- _Directions_:
When you reach the line that has "Places (286, 127)" in the material below, reproduce it and each line after it exactly, through the last one.

[Data supplied]

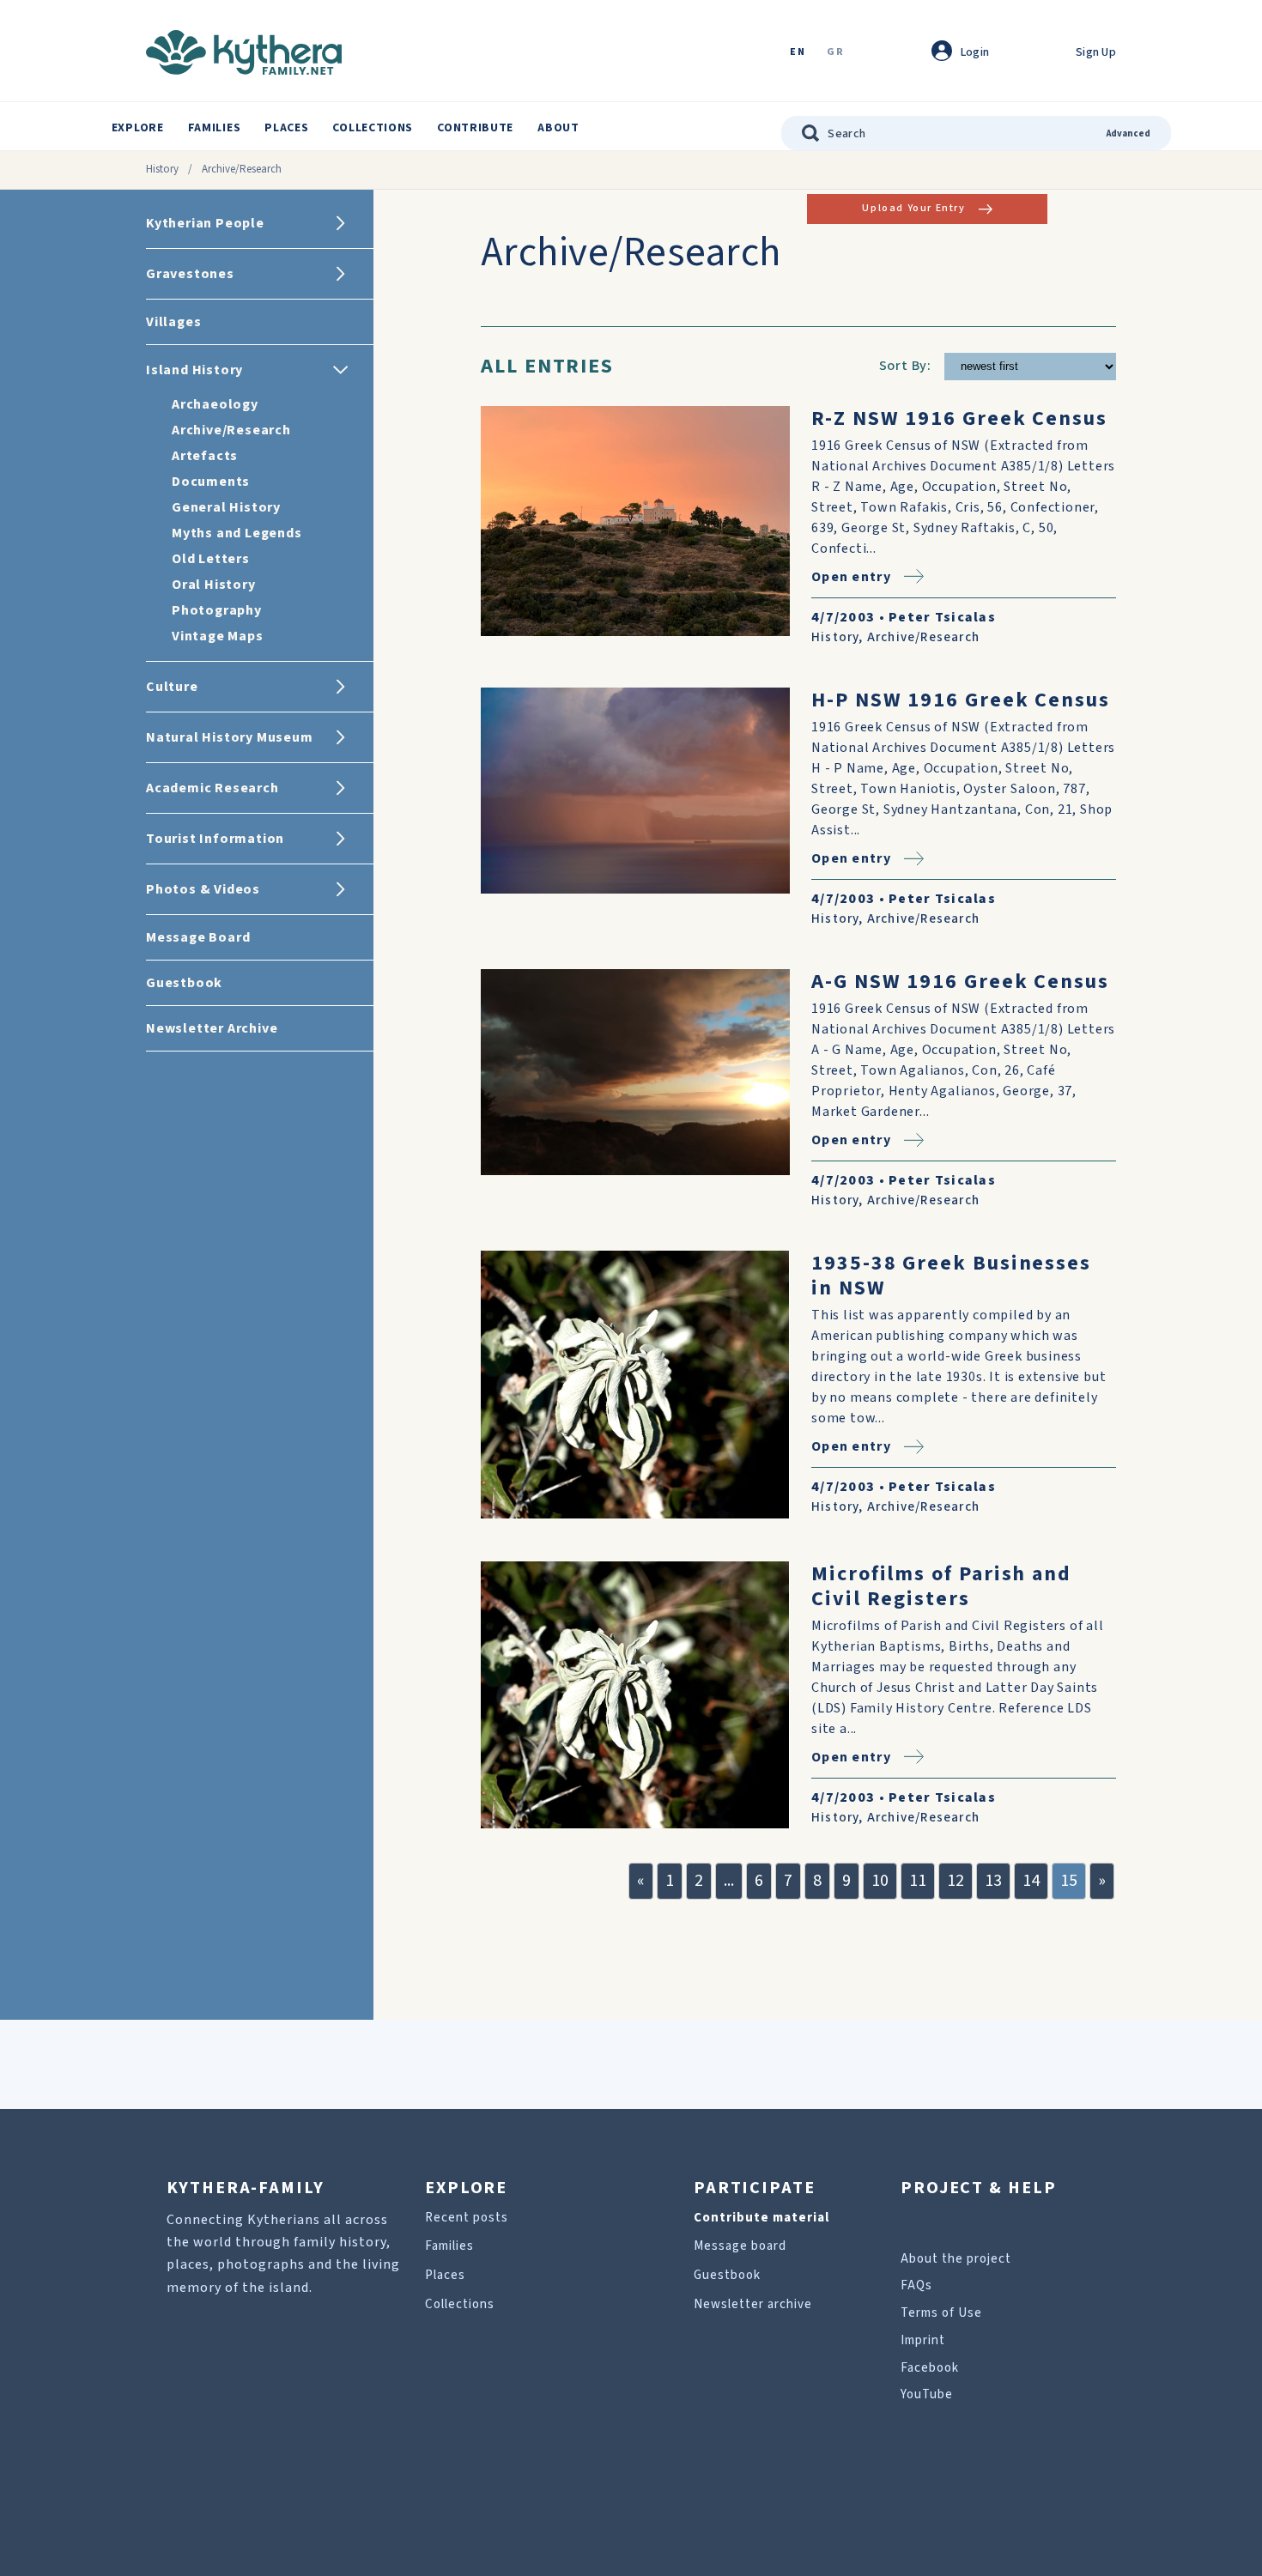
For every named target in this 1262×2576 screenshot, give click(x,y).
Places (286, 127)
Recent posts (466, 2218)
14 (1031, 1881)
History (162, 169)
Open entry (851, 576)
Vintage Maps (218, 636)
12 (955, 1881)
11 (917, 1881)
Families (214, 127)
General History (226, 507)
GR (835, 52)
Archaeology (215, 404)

[/Data supplied]

- _Finished exercise_:
Places (286, 127)
Recent posts (466, 2218)
14 (1031, 1881)
History (162, 169)
Open entry (851, 576)
Vintage Maps (218, 636)
12 (955, 1881)
11 (917, 1881)
Families (214, 127)
General History (226, 507)
GR (835, 52)
Archaeology (215, 404)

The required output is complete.